Tied with Georgia Tech’s Tyler Strafaci in their Round of 16 match, Pinto was preparing to hit his fourth shot from the front greenside bunker at the par-5 finishing hole when TV cameras showed Pinto’s caddie, a local looper named Brant Brewer, bend down and brush the sand.

Strafaci’s caddie, dad Frank Jr., witnessed Brewer and called for a rules official.
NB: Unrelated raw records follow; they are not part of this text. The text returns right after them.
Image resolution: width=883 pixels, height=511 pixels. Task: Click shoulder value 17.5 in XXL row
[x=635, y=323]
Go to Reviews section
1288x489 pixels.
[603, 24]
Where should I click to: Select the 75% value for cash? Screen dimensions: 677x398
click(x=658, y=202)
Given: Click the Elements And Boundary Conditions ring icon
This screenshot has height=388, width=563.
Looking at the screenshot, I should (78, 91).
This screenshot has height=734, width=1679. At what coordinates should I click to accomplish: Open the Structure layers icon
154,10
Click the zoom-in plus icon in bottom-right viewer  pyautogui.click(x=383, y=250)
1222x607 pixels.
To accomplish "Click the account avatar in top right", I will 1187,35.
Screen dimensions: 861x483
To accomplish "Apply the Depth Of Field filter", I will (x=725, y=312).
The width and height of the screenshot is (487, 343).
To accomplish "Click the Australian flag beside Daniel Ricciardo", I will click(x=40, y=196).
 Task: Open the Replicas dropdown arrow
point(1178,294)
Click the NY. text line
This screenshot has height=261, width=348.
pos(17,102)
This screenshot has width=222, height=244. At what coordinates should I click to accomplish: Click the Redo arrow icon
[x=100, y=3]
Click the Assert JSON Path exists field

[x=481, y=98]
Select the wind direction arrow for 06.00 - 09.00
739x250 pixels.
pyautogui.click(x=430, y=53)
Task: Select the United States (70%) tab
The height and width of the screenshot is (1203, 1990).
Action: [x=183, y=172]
After a lengthy discussion, Brewer was determined to have touched the sand, a violation of Rule 12.2b, which states a player or caddie must not “deliberately touch sand in the bunker with a hand, club, rake or other object to test the condition of the sand to learn information for the next stroke.”

The penalty was a loss of hole – and for Pinto, the match, as well.

“I didn’t touch the sand,” Brewer could be heard saying as he discussed what had happened with the official. He reaffirmed his comments as he walked toward the clubhouse.

Pinto, who transferred to Arkansas this summer, couldn’t hide his devastation. He said he was focusing on playing his shot and didn’t see Brewer touch the sand.

“As soon as I get back there, the referee comes up and asks my caddie what happened, and I’m completely shocked. I’m just trying to get this shot near [the hole] and try and make an up-and-down and win the match. He touched the sand or something, and that’s a penalty.”

Strafaci comes from a family of successful amateur players (his grandfather, Frank, captured a pair of titles at the North and South Amateur, a tournament Strafaci won earlier this summer). He and his dad said they’ve never seen anything like it.

“I was reading my putt and saw him duck down. I didn’t see him touch the sand, so I didn’t think I was right to make a decision on it, but my dad saw it and he’s going to fight to the death for me,” said Tyler Strafaci, who moves on to face Stewart Hagestad in Friday’s quarterfinals.

“It sucks that it came down to that because it was a phenomenal match.”

Pinto added that his caddie offered no explanation.

“He didn’t say anything,” Pinto said. “At this point, it doesn’t really matter. What happened, happened. He can say anything, but it won’t change what happened.”